Je travaille dans ce secteur depuis plus de 25 ans maintenant. Je suis passé au travers de plusieurs cycles. J’ai beaucoup appris et je dirai que je continue de réaliser qu’en ce qui concerne les marchés, on n’arrête jamais vraiment d’apprendre. J’ai appris que lorsque tout ce que l’on tente de faire échoue, lorsque l’incertitude semble insupportable, lorsque les opinions sont si nombreuses et que nous commençons à entendre les mots « mais cette fois-ci, c’est différent », il faut revenir aux principes de base, car ils nous induisent rarement en erreur. À cette fin, et pour tenter de déterminer ce que l’avenir réserve aux investisseurs, nous revenons encore une fois aux fondamentaux pour apporter la réponse.

Les fondamentaux

La conjoncture économique mondiale a continué de se détériorer pendant l’été, après un lent recul amorcé après le sommet du cycle économique actuel atteint au début de l’année dernière. Selon nous, l’augmentation des taux d’intérêt par les banques centrales en 2017 et en 2018 ainsi que les conséquences du différend commercial actuel entre les deux plus grandes économies du monde ont été les principales causes du ralentissement économique. Les banques centrales du monde entier ont fait volte-face et sont en train d’assouplir les conditions de crédit, ce qui fait de l’incertitude suscitée par la « guerre commerciale » le principal obstacle entravant la croissance économique mondiale.

En juillet 2018, les droits de douane imposés sur les exportations chinoises vers les États-Unis portaient sur un petit montant de 34 milliards de dollars américains. Rapidement, des droits de douane potentiels ont visé la totalité des biens échangés entre les deux pays. En septembre, les États-Unis et la Chine se sont mutuellement imposé de nouveaux tarifs qui ont intensifié la guerre commerciale et qui ont, pour la première fois, eu une incidence directe sur le consommateur américain. Plusieurs grands groupes de réflexion ont estimé que le coût supplémentaire pour le ménage américain moyen serait de 1 000 $ US par an.

Le problème est qu’il n’y a pas de solution rapide, d’autant plus que le ton des négociations change constamment. Entre-temps, les droits de douane appliqués continuent de peser non seulement sur l’économie de la Chine et des États-Unis, mais également sur l’économie de l’Allemagne, de la Corée du Sud et du Japon, qui sont d’importants partenaires commerciaux des deux pays. En résumé, lorsque nous examinons l’ensemble des données fondamentales, nous sommes frileux à l’idée d’augmenter le risque dans notre réparation de l’actif. Nous expliquons certaines de nos idées ci-dessous.
################
- **Série de tâches**
1 - Transcrivez le passage du texte sur la conjoncture économique compris entre « Le problème est » et « nos idées ci-dessous. », inclus.
2 - Réécrivez en CSV à deux colonnes, demande et réponse, les enregistrements situés entre les lignes contenant « Task: Click the android » et « will click(x=124, y=446). », incluses, à raison d'une ligne par demande. Mettez chaque valeur dans un seul champ entre guillemets et remplacez les sauts de ligne par des espaces.

[Enregistrements du jeu de données]
################
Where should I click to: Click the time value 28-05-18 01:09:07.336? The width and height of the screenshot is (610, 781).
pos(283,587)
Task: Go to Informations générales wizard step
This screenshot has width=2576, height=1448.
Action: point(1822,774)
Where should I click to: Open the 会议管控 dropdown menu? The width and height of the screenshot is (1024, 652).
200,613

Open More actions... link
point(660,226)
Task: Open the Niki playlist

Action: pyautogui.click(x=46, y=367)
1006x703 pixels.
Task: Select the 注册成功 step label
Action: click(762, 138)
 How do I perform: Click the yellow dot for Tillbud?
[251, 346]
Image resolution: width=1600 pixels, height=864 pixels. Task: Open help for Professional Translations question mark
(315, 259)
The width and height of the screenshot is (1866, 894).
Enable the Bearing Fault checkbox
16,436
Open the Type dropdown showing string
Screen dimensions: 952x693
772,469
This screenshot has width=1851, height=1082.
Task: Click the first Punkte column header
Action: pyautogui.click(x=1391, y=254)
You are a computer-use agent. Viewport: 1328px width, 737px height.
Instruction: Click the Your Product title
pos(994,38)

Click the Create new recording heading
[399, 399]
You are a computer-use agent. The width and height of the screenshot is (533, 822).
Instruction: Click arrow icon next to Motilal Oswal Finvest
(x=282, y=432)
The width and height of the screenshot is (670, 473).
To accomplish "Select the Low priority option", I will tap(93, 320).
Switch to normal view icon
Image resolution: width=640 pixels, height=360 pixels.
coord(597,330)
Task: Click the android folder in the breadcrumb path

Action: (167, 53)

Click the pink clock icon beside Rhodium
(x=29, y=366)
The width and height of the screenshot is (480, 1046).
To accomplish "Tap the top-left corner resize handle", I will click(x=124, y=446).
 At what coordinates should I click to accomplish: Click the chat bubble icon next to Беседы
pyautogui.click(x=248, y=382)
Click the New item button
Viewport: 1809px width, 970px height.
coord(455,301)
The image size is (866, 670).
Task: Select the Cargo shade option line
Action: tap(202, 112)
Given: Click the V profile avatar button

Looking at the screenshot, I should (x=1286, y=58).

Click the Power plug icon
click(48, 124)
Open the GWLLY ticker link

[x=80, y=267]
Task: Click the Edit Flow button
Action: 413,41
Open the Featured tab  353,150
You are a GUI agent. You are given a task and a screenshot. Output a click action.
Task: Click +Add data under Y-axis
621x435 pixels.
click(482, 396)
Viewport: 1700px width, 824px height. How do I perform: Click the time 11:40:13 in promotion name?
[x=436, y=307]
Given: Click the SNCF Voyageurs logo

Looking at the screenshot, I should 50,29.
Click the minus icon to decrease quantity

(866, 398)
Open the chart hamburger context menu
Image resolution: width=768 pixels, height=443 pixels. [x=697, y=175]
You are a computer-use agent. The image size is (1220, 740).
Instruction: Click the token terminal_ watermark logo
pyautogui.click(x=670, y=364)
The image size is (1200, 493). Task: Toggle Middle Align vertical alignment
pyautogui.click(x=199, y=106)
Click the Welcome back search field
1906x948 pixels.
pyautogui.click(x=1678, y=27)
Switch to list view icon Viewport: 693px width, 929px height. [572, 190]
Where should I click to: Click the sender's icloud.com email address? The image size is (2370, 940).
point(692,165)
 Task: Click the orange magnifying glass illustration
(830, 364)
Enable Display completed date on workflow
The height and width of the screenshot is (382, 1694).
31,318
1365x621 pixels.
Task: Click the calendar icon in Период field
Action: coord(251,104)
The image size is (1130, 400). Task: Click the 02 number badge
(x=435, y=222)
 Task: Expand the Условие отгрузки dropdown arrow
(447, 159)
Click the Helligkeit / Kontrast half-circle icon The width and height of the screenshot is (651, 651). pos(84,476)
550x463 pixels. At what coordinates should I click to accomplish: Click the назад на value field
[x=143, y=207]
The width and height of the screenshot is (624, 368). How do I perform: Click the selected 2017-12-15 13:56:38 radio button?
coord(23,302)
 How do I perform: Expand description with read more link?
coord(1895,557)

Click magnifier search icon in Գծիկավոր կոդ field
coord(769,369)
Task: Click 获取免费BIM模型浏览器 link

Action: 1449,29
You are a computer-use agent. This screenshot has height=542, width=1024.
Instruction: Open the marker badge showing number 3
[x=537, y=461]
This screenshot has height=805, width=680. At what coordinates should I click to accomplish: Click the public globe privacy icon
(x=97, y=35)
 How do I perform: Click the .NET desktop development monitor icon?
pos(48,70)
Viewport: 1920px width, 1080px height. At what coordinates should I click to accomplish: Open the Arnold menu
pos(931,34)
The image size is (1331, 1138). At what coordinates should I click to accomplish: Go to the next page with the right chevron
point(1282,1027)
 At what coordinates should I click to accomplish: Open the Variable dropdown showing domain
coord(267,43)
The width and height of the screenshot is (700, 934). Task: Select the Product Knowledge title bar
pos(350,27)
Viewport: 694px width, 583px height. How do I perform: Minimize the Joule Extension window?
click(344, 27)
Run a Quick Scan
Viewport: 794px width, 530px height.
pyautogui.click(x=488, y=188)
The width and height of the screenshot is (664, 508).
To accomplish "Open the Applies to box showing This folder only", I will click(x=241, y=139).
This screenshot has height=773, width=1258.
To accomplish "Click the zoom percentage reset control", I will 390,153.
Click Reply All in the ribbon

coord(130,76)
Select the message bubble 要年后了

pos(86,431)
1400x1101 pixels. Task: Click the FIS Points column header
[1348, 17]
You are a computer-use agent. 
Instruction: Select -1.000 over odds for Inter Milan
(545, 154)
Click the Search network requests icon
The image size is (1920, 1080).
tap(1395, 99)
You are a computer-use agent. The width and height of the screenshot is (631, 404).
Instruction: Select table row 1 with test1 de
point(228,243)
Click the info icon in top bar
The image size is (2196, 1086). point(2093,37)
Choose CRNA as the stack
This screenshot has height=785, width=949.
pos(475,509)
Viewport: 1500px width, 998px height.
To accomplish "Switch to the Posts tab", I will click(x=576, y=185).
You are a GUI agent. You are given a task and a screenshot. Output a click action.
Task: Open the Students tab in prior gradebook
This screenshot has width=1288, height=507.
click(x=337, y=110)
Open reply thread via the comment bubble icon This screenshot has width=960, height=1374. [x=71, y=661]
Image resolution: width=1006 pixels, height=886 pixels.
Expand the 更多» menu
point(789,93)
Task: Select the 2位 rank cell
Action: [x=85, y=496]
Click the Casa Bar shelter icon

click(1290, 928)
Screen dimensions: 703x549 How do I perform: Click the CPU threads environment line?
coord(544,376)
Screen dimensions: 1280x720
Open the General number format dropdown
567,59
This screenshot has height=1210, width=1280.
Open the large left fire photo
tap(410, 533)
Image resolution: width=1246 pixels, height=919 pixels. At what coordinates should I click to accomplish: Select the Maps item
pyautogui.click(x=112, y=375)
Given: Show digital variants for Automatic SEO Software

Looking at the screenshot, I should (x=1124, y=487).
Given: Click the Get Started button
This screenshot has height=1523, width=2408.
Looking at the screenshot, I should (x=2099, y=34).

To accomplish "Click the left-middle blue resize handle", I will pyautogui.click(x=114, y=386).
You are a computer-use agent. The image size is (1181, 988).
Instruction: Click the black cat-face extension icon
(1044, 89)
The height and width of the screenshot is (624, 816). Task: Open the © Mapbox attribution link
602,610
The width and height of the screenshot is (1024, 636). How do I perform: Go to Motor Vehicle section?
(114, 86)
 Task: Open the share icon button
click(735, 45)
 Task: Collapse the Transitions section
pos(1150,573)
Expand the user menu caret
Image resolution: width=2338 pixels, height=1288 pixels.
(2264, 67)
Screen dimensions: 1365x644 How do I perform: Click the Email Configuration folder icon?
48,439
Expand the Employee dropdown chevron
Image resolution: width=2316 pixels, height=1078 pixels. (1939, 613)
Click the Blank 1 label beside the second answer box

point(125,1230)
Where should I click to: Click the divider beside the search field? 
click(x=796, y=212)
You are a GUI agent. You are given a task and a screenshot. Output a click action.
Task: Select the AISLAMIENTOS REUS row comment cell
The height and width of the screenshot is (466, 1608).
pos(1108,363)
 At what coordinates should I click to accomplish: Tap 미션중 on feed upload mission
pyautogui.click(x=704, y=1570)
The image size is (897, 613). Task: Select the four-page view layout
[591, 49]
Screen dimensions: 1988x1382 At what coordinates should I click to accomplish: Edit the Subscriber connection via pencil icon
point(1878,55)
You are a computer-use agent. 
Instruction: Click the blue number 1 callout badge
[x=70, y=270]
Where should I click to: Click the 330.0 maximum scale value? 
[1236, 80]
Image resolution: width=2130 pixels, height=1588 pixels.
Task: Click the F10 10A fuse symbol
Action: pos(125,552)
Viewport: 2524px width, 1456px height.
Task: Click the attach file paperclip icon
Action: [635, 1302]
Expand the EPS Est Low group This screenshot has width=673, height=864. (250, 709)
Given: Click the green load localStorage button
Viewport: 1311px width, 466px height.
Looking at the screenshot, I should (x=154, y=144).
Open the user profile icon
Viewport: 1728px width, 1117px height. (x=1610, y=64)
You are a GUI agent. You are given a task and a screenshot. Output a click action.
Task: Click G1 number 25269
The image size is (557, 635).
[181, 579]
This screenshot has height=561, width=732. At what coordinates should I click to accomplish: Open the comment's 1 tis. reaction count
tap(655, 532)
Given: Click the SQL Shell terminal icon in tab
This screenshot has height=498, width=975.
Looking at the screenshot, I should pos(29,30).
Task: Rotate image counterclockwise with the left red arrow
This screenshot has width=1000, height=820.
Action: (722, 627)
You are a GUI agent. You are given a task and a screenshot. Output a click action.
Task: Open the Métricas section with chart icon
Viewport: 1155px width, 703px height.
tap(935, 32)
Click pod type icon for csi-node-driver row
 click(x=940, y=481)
################
- **Réponses aux tâches**
1 -
Le problème est qu’il n’y a pas de solution rapide, d’autant plus que le ton des négociations change constamment. Entre-temps, les droits de douane appliqués continuent de peser non seulement sur l’économie de la Chine et des États-Unis, mais également sur l’économie de l’Allemagne, de la Corée du Sud et du Japon, qui sont d’importants partenaires commerciaux des deux pays. En résumé, lorsque nous examinons l’ensemble des données fondamentales, nous sommes frileux à l’idée d’augmenter le risque dans notre réparation de l’actif. Nous expliquons certaines de nos idées ci-dessous.

2 -
demande,réponse
"Task: Click the android folder in the breadcrumb path","Action: (167, 53)"
"Click the pink clock icon beside Rhodium","(x=29, y=366)"
"The width and height of the screenshot is (480, 1046). To accomplish ""Tap the top-left corner resize handle"",","I will click(x=124, y=446)."